__Entries drawn from a collection__
——

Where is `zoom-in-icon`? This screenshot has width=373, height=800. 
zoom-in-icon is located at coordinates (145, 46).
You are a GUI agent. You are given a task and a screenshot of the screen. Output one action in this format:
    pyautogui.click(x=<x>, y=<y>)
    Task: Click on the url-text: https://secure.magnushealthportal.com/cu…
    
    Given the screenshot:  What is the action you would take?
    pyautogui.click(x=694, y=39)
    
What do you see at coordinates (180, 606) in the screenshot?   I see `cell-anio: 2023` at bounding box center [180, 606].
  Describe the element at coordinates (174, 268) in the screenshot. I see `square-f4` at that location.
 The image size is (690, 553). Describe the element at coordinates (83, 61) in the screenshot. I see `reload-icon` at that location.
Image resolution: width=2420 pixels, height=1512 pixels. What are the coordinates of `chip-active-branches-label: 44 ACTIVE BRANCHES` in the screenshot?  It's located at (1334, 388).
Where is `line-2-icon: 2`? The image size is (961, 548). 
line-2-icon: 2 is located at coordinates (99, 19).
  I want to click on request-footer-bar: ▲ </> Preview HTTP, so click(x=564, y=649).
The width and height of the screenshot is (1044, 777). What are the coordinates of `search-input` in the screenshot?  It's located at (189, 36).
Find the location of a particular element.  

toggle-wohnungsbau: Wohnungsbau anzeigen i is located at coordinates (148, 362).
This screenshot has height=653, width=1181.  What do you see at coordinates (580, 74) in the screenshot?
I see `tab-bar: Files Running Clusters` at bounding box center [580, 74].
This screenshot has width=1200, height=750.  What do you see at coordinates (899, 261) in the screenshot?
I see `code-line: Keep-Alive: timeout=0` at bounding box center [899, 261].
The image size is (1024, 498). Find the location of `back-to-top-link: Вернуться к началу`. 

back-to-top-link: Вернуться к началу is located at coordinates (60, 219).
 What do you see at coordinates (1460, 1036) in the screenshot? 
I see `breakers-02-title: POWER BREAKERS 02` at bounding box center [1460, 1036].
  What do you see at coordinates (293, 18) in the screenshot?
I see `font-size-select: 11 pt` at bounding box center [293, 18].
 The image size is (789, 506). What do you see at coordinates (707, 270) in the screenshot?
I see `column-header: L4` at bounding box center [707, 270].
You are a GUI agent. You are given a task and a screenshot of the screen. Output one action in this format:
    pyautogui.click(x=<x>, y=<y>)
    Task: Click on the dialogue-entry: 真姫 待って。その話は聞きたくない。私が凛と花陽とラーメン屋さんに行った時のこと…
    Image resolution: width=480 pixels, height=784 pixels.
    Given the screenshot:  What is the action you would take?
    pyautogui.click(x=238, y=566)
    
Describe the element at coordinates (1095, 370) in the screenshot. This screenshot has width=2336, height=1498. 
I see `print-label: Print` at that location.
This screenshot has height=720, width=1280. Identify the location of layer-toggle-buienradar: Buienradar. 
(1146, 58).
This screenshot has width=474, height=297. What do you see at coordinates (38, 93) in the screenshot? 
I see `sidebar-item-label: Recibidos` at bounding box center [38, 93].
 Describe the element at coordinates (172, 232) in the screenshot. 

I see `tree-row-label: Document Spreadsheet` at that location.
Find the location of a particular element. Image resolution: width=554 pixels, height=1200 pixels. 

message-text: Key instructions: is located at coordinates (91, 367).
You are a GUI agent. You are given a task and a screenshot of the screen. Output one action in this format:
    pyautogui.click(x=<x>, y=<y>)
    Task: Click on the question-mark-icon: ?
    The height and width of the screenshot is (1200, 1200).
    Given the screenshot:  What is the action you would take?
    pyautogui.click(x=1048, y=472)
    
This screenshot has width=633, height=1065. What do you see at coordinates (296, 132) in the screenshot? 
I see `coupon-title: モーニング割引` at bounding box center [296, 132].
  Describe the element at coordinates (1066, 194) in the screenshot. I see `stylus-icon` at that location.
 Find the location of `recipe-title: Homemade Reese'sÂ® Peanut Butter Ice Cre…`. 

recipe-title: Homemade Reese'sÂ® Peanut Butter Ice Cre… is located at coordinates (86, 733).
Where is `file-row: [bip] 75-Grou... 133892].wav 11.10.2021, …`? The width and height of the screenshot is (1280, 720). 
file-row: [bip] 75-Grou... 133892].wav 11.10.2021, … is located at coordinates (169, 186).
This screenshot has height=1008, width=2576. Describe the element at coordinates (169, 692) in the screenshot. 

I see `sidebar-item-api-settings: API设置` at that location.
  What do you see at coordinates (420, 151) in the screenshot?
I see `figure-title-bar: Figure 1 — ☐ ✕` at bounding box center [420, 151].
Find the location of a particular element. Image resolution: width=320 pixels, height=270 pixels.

——

__Exercise description__
Render these rows as a Markdown table with the columns n (row number) and Line (the line itself), skipping any blank lines.

__Response below__
| n | Line |
|---|---|
| 1 | Where is `zoom-in-icon`? This screenshot has width=373, height=800.  |
| 2 | zoom-in-icon is located at coordinates (145, 46). |
| 3 | You are a GUI agent. You are given a task and a screenshot of the screen. Output one action in this format: |
| 4 |     pyautogui.click(x=<x>, y=<y>) |
| 5 |     Task: Click on the url-text: https://secure.magnushealthportal.com/cu… |
| 6 |     Given the screenshot:  What is the action you would take? |
| 7 |     pyautogui.click(x=694, y=39) |
| 8 | What do you see at coordinates (180, 606) in the screenshot?   I see `cell-anio: 2023` at bounding box center [180, 606]. |
| 9 |   Describe the element at coordinates (174, 268) in the screenshot. I see `square-f4` at that location. |
| 10 |  The image size is (690, 553). Describe the element at coordinates (83, 61) in the screenshot. I see `reload-icon` at that location. |
| 11 | Image resolution: width=2420 pixels, height=1512 pixels. What are the coordinates of `chip-active-branches-label: 44 ACTIVE BRANCHES` in the screenshot?  It's located at (1334, 388). |
| 12 | Where is `line-2-icon: 2`? The image size is (961, 548).  |
| 13 | line-2-icon: 2 is located at coordinates (99, 19). |
| 14 |   I want to click on request-footer-bar: ▲ </> Preview HTTP, so click(x=564, y=649). |
| 15 | The width and height of the screenshot is (1044, 777). What are the coordinates of `search-input` in the screenshot?  It's located at (189, 36). |
| 16 | Find the location of a particular element.   |
| 17 | toggle-wohnungsbau: Wohnungsbau anzeigen i is located at coordinates (148, 362). |
| 18 | This screenshot has height=653, width=1181.  What do you see at coordinates (580, 74) in the screenshot? |
| 19 | I see `tab-bar: Files Running Clusters` at bounding box center [580, 74]. |
| 20 | This screenshot has width=1200, height=750.  What do you see at coordinates (899, 261) in the screenshot? |
| 21 | I see `code-line: Keep-Alive: timeout=0` at bounding box center [899, 261]. |
| 22 | The image size is (1024, 498). Find the location of `back-to-top-link: Вернуться к началу`.  |
| 23 | back-to-top-link: Вернуться к началу is located at coordinates (60, 219). |
| 24 |  What do you see at coordinates (1460, 1036) in the screenshot?  |
| 25 | I see `breakers-02-title: POWER BREAKERS 02` at bounding box center [1460, 1036]. |
| 26 |   What do you see at coordinates (293, 18) in the screenshot? |
| 27 | I see `font-size-select: 11 pt` at bounding box center [293, 18]. |
| 28 |  The image size is (789, 506). What do you see at coordinates (707, 270) in the screenshot? |
| 29 | I see `column-header: L4` at bounding box center [707, 270]. |
| 30 | You are a GUI agent. You are given a task and a screenshot of the screen. Output one action in this format: |
| 31 |     pyautogui.click(x=<x>, y=<y>) |
| 32 |     Task: Click on the dialogue-entry: 真姫 待って。その話は聞きたくない。私が凛と花陽とラーメン屋さんに行った時のこと… |
| 33 |     Image resolution: width=480 pixels, height=784 pixels. |
| 34 |     Given the screenshot:  What is the action you would take? |
| 35 |     pyautogui.click(x=238, y=566) |
| 36 | Describe the element at coordinates (1095, 370) in the screenshot. This screenshot has width=2336, height=1498.  |
| 37 | I see `print-label: Print` at that location. |
| 38 | This screenshot has height=720, width=1280. Identify the location of layer-toggle-buienradar: Buienradar.  |
| 39 | (1146, 58). |
| 40 | This screenshot has width=474, height=297. What do you see at coordinates (38, 93) in the screenshot?  |
| 41 | I see `sidebar-item-label: Recibidos` at bounding box center [38, 93]. |
| 42 |  Describe the element at coordinates (172, 232) in the screenshot.  |
| 43 | I see `tree-row-label: Document Spreadsheet` at that location. |
| 44 | Find the location of a particular element. Image resolution: width=554 pixels, height=1200 pixels.  |
| 45 | message-text: Key instructions: is located at coordinates (91, 367). |
| 46 | You are a GUI agent. You are given a task and a screenshot of the screen. Output one action in this format: |
| 47 |     pyautogui.click(x=<x>, y=<y>) |
| 48 |     Task: Click on the question-mark-icon: ? |
| 49 |     The height and width of the screenshot is (1200, 1200). |
| 50 |     Given the screenshot:  What is the action you would take? |
| 51 |     pyautogui.click(x=1048, y=472) |
| 52 | This screenshot has width=633, height=1065. What do you see at coordinates (296, 132) in the screenshot?  |
| 53 | I see `coupon-title: モーニング割引` at bounding box center [296, 132]. |
| 54 |   Describe the element at coordinates (1066, 194) in the screenshot. I see `stylus-icon` at that location. |
| 55 |  Find the location of `recipe-title: Homemade Reese'sÂ® Peanut Butter Ice Cre…`.  |
| 56 | recipe-title: Homemade Reese'sÂ® Peanut Butter Ice Cre… is located at coordinates (86, 733). |
| 57 | Where is `file-row: [bip] 75-Grou... 133892].wav 11.10.2021, …`? The width and height of the screenshot is (1280, 720).  |
| 58 | file-row: [bip] 75-Grou... 133892].wav 11.10.2021, … is located at coordinates (169, 186). |
| 59 | This screenshot has height=1008, width=2576. Describe the element at coordinates (169, 692) in the screenshot.  |
| 60 | I see `sidebar-item-api-settings: API设置` at that location. |
| 61 |   What do you see at coordinates (420, 151) in the screenshot? |
| 62 | I see `figure-title-bar: Figure 1 — ☐ ✕` at bounding box center [420, 151]. |
| 63 | Find the location of a particular element. Image resolution: width=320 pixels, height=270 pixels. |